Hedinger, Johann Reinhard

Von: Schöllkopf, Wolfgang

Johann Reinhard Hedinger (1664-1704)

Johann Reinhard Hedinger

gemeinfrei (Quelle: Württembergische Landesbibliothek)

Er übertrug zu Beginn des 18. Jahrhunderts die frühe pietistische Theologie Philipp Jakob Speners nach Württemberg und verfasste als Hofprediger wichtige Lehrbücher zu den kirchlichen Handlungsfeldern im Geist des Pietismus.
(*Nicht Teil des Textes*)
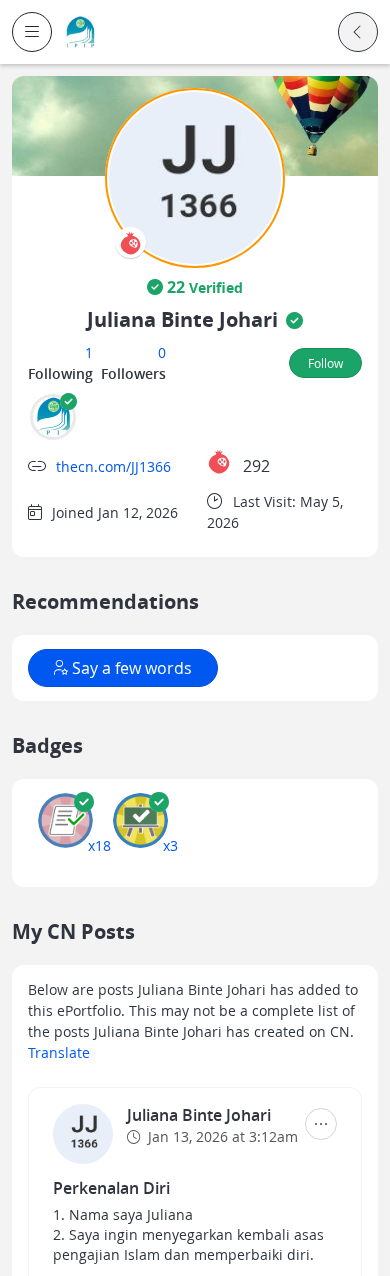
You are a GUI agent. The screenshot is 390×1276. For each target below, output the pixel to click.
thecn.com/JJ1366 (113, 466)
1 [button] (89, 352)
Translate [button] (59, 1052)
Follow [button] (325, 363)
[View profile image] (195, 176)
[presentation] (130, 242)
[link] (80, 32)
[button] (32, 32)
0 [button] (162, 352)
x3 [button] (170, 845)
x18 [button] (99, 845)
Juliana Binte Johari (199, 1115)
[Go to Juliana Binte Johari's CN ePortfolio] (83, 1134)
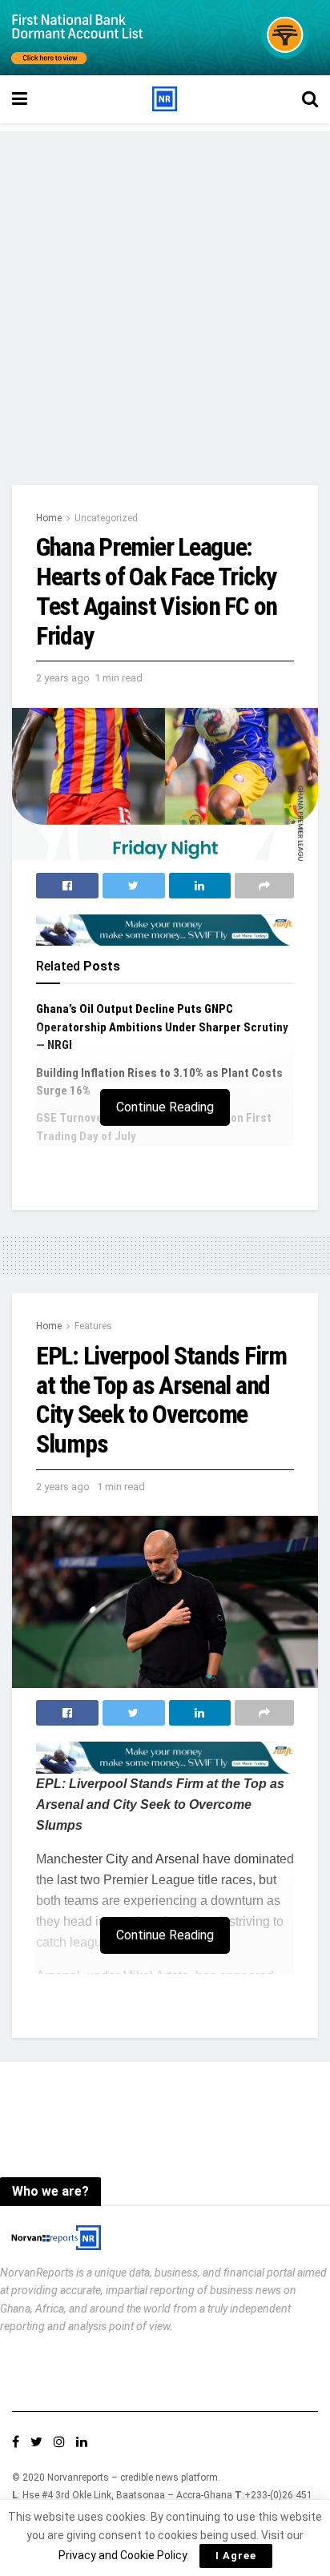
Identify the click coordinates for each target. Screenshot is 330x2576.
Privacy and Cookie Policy (122, 2555)
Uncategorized (106, 518)
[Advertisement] (165, 296)
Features (93, 1326)
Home (49, 518)
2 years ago (63, 678)
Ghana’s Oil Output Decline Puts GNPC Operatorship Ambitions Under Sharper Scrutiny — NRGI (162, 1027)
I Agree (235, 2556)
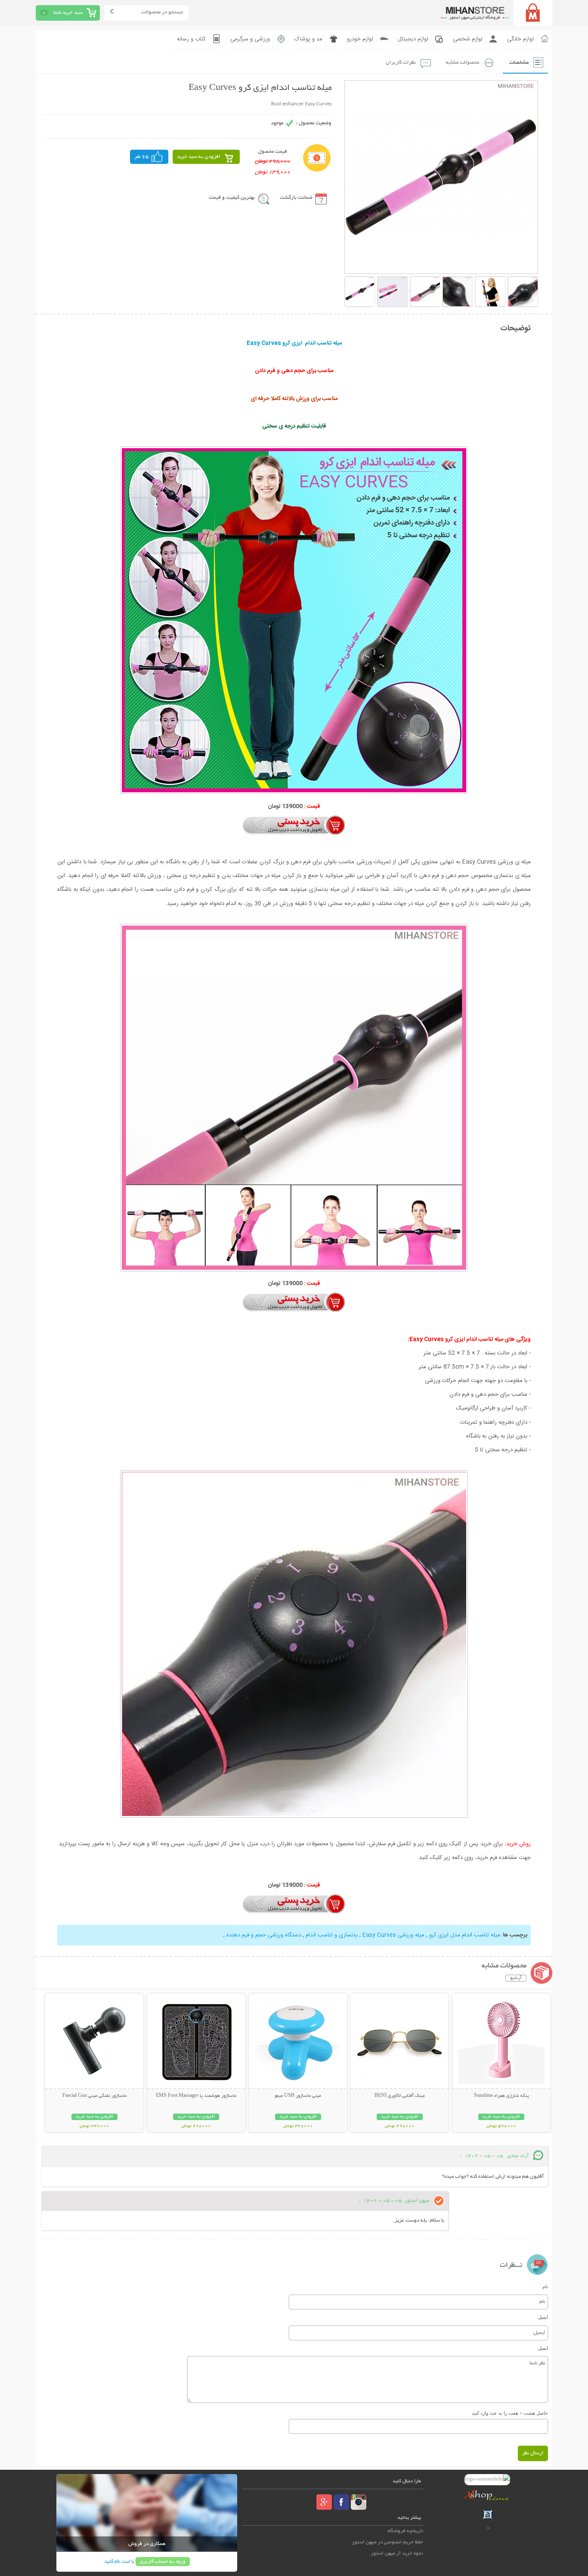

Am 7. September 1664 wurde Hedinger in Stuttgart als Sohn eines Hofjuristen und einer Prälatentochter geboren. Nach den Klosterschulen Hirsau und Bebenhausen kam er 1681 zum Studium ins Tübinger Stift. Anschließend machte er eine große Bildungsreise, auf der er auch die Pflanzstätten sowie die Begründer der pietistischen Bewegung, Philipp Jakob Spener in Frankfurt und August Hermann Francke in Halle besuchte. Danach wurde er Reise- und Feldprediger des württembergischen Herzoghauses. 1694 verheiratete er sich mit Christina Barbara, geb. Zierfuß (1674 – 1743), aus Kirchheim/Teck. Im gleichen Jahr ging Hedinger als Professor für Naturrecht nach Gießen, bevor er 1699 zum Hofprediger und Konsistorialrat in Stuttgart berufen wurde. Seine besondere Stellung am Hof, bei der er Zugang zu allen Ständen hatte, nutzte er zu seelsorgerlicher Arbeit und deutlicher Kritik am Herzog und seiner aufwändigen Hofhaltung. In seiner Antrittspredigt rief er dem Herzog zu: „Rette, Fürst, deine Seele!“


Praktischer Theologe

Hedinger verfasste die ersten praktisch-theologischen Werke des württembergischen Pietismus: In seiner Predigtlehre mahnte er ein gründliches Bibelstudium an und lehnte rhetorische Kunststücke des Barock ab: „Ist denn der Heilige Geist eine Taube oder ein Papagei?“ Weiter entwickelte er eine eindrückliche Seelsorgelehre, in der er auch sensibel auf das Krankheitsbild der Depression einging. Er setzte durch, dass ein Stuttgarter Hofmusiker nach seiner Selbsttötung ordentlich bestattet wurde. Seine Katechetik enthält außergewöhnliche pädagogische Einsichten in die Entwicklung des Kindes und eigene Lehrpläne für die Mädchen. Die Einführung der Konfirmation in Württemberg 1723 folgte einem gottesdienstlichen Entwurf Hedingers von 1701, in dem die Segnung der Jugendlichen im Vordergrund steht. Da er auch als Liederdichter und Bibelkommentator tätig war, kann er als erster praktischer Theologe des württembergischen Pietismus gelten.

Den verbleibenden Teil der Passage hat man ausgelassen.